### Work to complete
1. Recast the paragraph of the Darnaway text that begins "The Great Hall was re-roofed" as a short bulleted list that keeps its main facts.
2. According to the Darnaway text, whom did King James IV send in March 1497 to supervise the carpenters taking "great trees" for the royal artillery?

The banqueting hall is the only remaining portion of the castle that was erected in 1450 by Archibald Douglas, Earl of Moray, and retains its medieval hammerbeam roof, making it one of only two medieval halls in Scotland with its original roof, "a specimen almost unique in Scotland."

The forest of Darnaway was an important source of timber, and in March 1497 King James IV sent a priest David Arnot to supervise carpenters taking "great trees" for the royal artillery. In 1508 and 1509, timber was cut to build the king's ships.

The Great Hall was re-roofed with "spune thak", wooden shingles hewn by a carpenter, at the command of James IV, and on 20 November 1501 the maidens of Forres came to Darnaway to sing for him. James IV kept his mistress Janet Kennedy at Darnaway with their children and her companion Katrine Douglas. In 1502 he sent a lutenist, Adam Dickson, to Darnaway to entertain them. In October 1504 he brought four Italian minstrels and an African drummer, known as the "More taubronar". The maidens of Forres danced for him and the next day, the maidens of Darnaway danced.

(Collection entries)
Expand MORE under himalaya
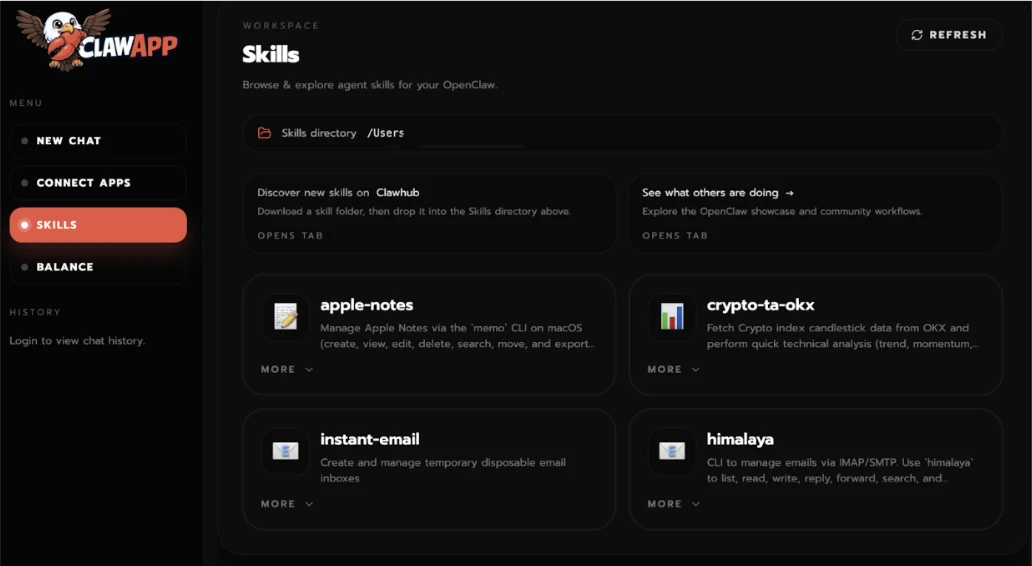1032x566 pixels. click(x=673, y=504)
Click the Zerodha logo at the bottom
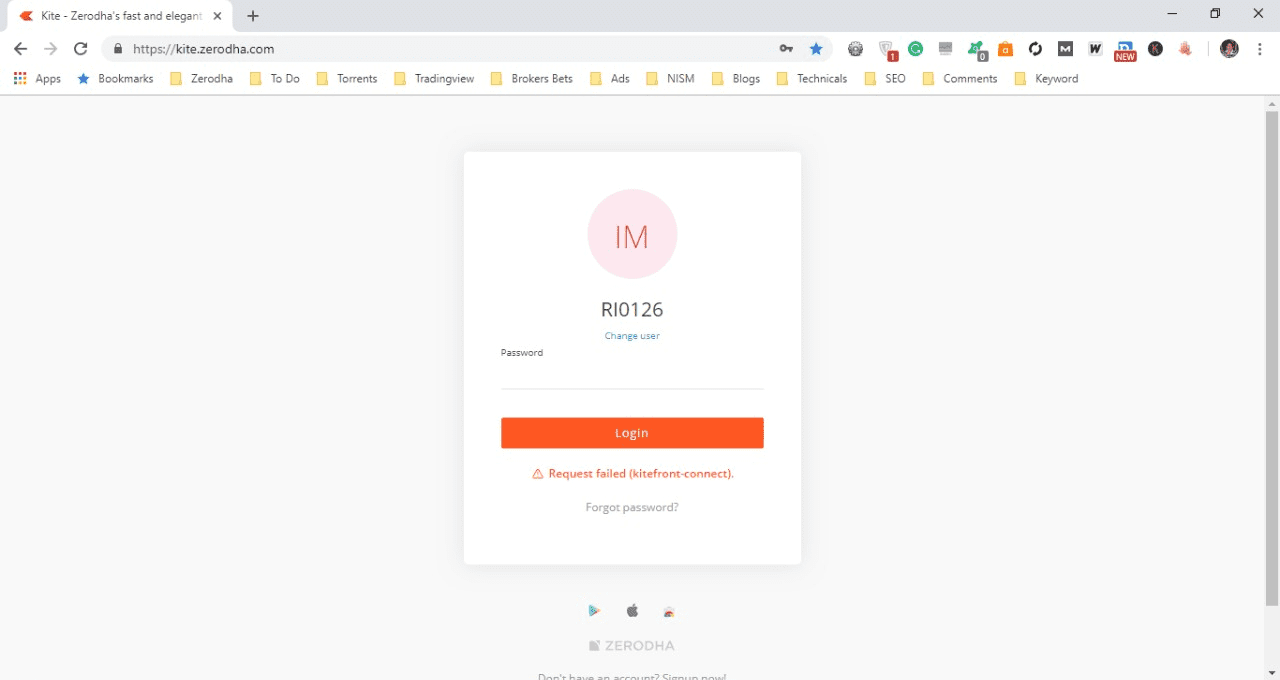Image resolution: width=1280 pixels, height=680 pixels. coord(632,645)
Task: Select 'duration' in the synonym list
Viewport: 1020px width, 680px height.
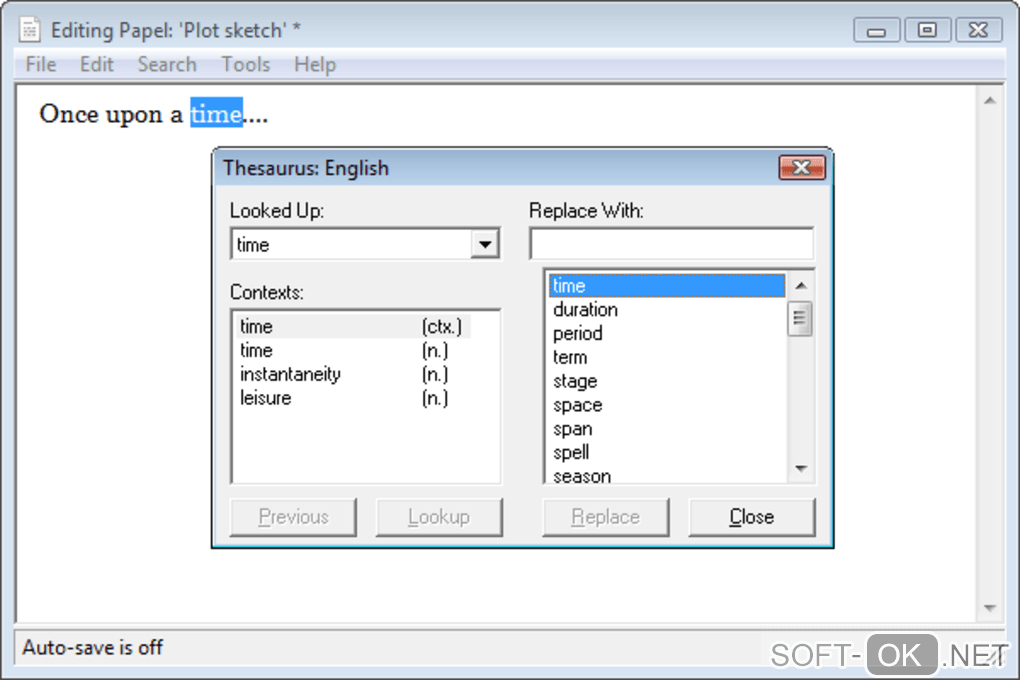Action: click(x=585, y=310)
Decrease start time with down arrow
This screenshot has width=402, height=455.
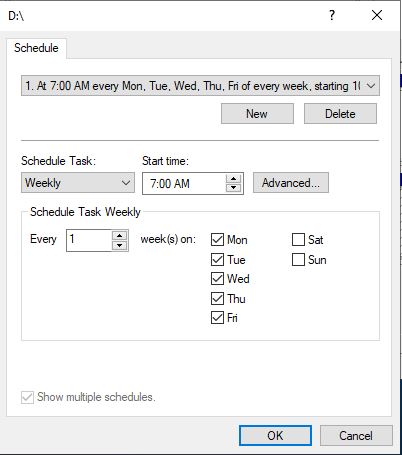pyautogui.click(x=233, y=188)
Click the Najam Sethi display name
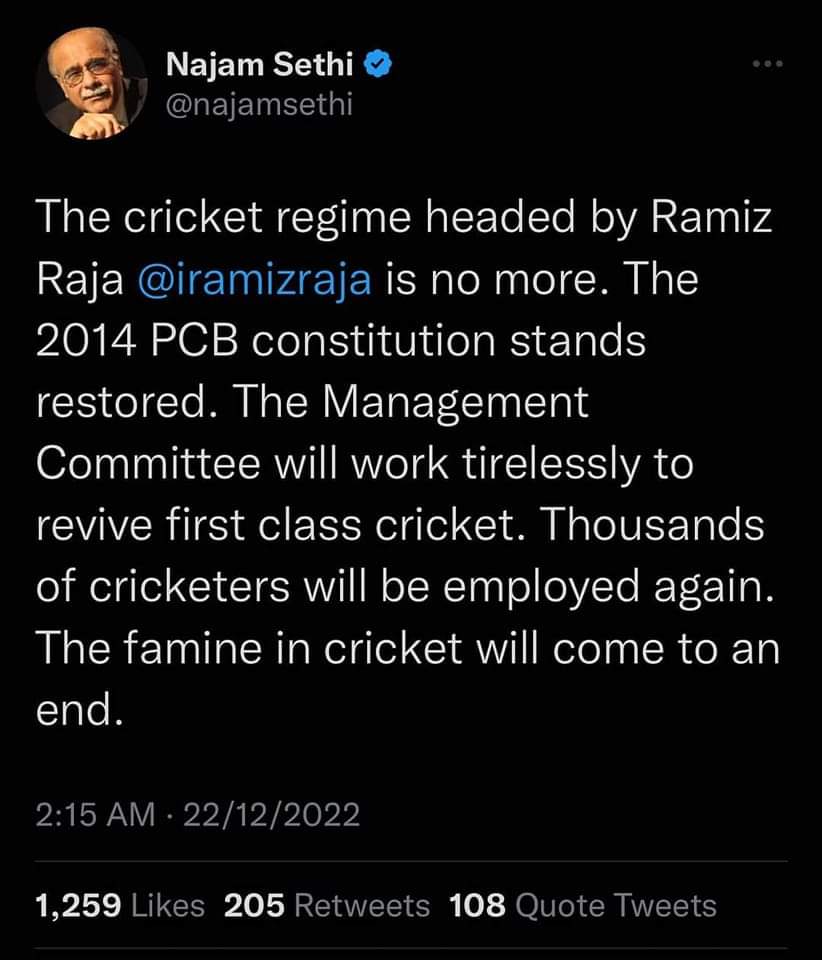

### Answer section
1.
- James IV ordered the Great Hall re-roofed with "spune thak," wooden shingles hewn by a carpenter.
- On 20 November 1501, the maidens of Forres came to Darnaway to sing for him.
- He kept his mistress Janet Kennedy at Darnaway with their children and her companion Katrine Douglas.
- In 1502 he sent the lutenist Adam Dickson there to entertain them.
- In October 1504 he brought four Italian minstrels and an African drummer known as the "More taubronar."
- The maidens of Forres danced for him, and the next day the maidens of Darnaway danced.

2. He sent a priest, David Arnot.